[DATASET RECORDS]
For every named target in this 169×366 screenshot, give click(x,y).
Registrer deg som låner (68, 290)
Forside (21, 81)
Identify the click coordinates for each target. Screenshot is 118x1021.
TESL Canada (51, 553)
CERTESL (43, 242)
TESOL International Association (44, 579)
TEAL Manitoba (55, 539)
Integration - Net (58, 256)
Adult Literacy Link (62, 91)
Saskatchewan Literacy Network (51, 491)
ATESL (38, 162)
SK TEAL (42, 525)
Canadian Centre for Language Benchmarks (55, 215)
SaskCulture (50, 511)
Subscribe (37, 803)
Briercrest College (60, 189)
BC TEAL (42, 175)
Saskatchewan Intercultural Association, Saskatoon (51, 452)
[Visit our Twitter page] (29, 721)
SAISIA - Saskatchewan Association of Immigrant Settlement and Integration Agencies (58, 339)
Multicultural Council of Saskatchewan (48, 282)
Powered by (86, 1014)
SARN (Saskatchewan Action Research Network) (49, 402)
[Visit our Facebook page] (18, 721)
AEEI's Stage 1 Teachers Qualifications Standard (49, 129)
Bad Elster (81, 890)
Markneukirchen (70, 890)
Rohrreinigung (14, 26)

[EXERCISE DIRECTIONS] Reproduce all of the entries above word for word, with no changes.

[EXERCISE RESPONSE]
For every named target in this 169×366 screenshot, give click(x,y).
Registrer deg som låner (68, 290)
Forside (21, 81)
Identify the click coordinates for each target. Screenshot is 118x1021.
TESL Canada (51, 553)
CERTESL (43, 242)
TESOL International Association (44, 579)
TEAL Manitoba (55, 539)
Integration - Net (58, 256)
Adult Literacy Link (62, 91)
Saskatchewan Literacy Network (51, 491)
ATESL (38, 162)
SK TEAL (42, 525)
Canadian Centre for Language Benchmarks (55, 215)
SaskCulture (50, 511)
Subscribe (37, 803)
Briercrest College (60, 189)
BC TEAL (42, 175)
Saskatchewan Intercultural Association, Saskatoon (51, 452)
[Visit our Twitter page] (29, 721)
SAISIA - Saskatchewan Association of Immigrant Settlement and Integration Agencies (58, 339)
Multicultural Council of Saskatchewan (48, 282)
Powered by (86, 1014)
SARN (Saskatchewan Action Research Network) (49, 402)
[Visit our Facebook page] (18, 721)
AEEI's Stage 1 Teachers Qualifications Standard (49, 129)
Bad Elster (81, 890)
Markneukirchen (70, 890)
Rohrreinigung (14, 26)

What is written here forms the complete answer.